§ Your instructions: Output the material exactly, keeping every line intact.
* * * * * * *
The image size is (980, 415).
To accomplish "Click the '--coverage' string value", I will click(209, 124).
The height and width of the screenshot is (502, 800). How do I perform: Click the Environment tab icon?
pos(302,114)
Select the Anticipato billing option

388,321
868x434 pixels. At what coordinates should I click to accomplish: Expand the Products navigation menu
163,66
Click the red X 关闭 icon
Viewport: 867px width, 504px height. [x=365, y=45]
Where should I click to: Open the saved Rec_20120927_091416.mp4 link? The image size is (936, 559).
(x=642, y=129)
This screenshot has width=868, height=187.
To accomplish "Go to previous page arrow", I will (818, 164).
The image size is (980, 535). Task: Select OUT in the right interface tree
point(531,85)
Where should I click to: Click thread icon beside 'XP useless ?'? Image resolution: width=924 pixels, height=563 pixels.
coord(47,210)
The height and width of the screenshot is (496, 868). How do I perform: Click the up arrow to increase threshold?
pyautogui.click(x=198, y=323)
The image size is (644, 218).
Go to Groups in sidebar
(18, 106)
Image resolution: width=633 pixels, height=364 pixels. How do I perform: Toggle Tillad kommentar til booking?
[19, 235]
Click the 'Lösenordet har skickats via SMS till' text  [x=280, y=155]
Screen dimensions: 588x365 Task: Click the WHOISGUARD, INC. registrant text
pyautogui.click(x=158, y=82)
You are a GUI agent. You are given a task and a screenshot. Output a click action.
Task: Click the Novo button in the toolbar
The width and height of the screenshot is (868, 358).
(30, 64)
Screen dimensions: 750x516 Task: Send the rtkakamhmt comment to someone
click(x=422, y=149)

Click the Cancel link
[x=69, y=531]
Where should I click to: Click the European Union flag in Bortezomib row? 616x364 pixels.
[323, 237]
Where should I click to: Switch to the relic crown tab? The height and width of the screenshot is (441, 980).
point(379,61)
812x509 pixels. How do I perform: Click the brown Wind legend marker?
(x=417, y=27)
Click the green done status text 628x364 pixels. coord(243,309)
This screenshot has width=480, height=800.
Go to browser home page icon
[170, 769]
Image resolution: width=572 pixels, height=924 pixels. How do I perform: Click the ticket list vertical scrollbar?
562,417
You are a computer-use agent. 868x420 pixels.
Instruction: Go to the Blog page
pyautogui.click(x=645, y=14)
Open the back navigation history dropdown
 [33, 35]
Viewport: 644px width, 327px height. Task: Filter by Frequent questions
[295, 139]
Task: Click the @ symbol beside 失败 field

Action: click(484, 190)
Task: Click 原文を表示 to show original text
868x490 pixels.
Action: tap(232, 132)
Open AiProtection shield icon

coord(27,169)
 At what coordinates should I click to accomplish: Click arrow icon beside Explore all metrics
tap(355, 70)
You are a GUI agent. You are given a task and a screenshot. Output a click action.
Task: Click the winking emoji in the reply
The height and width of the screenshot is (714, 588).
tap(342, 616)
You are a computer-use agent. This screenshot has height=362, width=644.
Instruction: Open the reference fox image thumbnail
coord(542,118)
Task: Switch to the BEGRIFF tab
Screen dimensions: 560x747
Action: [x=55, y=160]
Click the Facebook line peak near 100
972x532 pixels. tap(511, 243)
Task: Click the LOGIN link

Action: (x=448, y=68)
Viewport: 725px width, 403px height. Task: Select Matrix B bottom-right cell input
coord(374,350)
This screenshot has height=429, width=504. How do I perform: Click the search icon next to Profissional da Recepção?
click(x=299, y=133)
* * * * * * *
§ Result of this exercise:
The image size is (980, 415).
To accomplish "Click the '--coverage' string value", I will click(209, 124).
The height and width of the screenshot is (502, 800). How do I perform: Click the Environment tab icon?
pos(302,114)
Select the Anticipato billing option

388,321
868x434 pixels. At what coordinates should I click to accomplish: Expand the Products navigation menu
163,66
Click the red X 关闭 icon
Viewport: 867px width, 504px height. [x=365, y=45]
Where should I click to: Open the saved Rec_20120927_091416.mp4 link? The image size is (936, 559).
(x=642, y=129)
This screenshot has width=868, height=187.
To accomplish "Go to previous page arrow", I will (818, 164).
The image size is (980, 535). Task: Select OUT in the right interface tree
point(531,85)
Where should I click to: Click thread icon beside 'XP useless ?'? Image resolution: width=924 pixels, height=563 pixels.
coord(47,210)
The height and width of the screenshot is (496, 868). How do I perform: Click the up arrow to increase threshold?
pyautogui.click(x=198, y=323)
The image size is (644, 218).
Go to Groups in sidebar
(18, 106)
Image resolution: width=633 pixels, height=364 pixels. How do I perform: Toggle Tillad kommentar til booking?
[19, 235]
Click the 'Lösenordet har skickats via SMS till' text  [x=280, y=155]
Screen dimensions: 588x365 Task: Click the WHOISGUARD, INC. registrant text
pyautogui.click(x=158, y=82)
You are a GUI agent. You are given a task and a screenshot. Output a click action.
Task: Click the Novo button in the toolbar
The width and height of the screenshot is (868, 358).
(30, 64)
Screen dimensions: 750x516 Task: Send the rtkakamhmt comment to someone
click(x=422, y=149)

Click the Cancel link
[x=69, y=531]
Where should I click to: Click the European Union flag in Bortezomib row? 616x364 pixels.
[323, 237]
Where should I click to: Switch to the relic crown tab? The height and width of the screenshot is (441, 980).
point(379,61)
812x509 pixels. How do I perform: Click the brown Wind legend marker?
(x=417, y=27)
Click the green done status text 628x364 pixels. coord(243,309)
This screenshot has width=480, height=800.
Go to browser home page icon
[170, 769]
Image resolution: width=572 pixels, height=924 pixels. How do I perform: Click the ticket list vertical scrollbar?
562,417
You are a computer-use agent. 868x420 pixels.
Instruction: Go to the Blog page
pyautogui.click(x=645, y=14)
Open the back navigation history dropdown
 [33, 35]
Viewport: 644px width, 327px height. Task: Filter by Frequent questions
[295, 139]
Task: Click the @ symbol beside 失败 field

Action: click(484, 190)
Task: Click 原文を表示 to show original text
868x490 pixels.
Action: tap(232, 132)
Open AiProtection shield icon

coord(27,169)
 At what coordinates should I click to accomplish: Click arrow icon beside Explore all metrics
tap(355, 70)
You are a GUI agent. You are given a task and a screenshot. Output a click action.
Task: Click the winking emoji in the reply
The height and width of the screenshot is (714, 588).
tap(342, 616)
You are a computer-use agent. This screenshot has height=362, width=644.
Instruction: Open the reference fox image thumbnail
coord(542,118)
Task: Switch to the BEGRIFF tab
Screen dimensions: 560x747
Action: [x=55, y=160]
Click the Facebook line peak near 100
972x532 pixels. tap(511, 243)
Task: Click the LOGIN link

Action: (x=448, y=68)
Viewport: 725px width, 403px height. Task: Select Matrix B bottom-right cell input
coord(374,350)
This screenshot has height=429, width=504. How do I perform: Click the search icon next to Profissional da Recepção?
click(x=299, y=133)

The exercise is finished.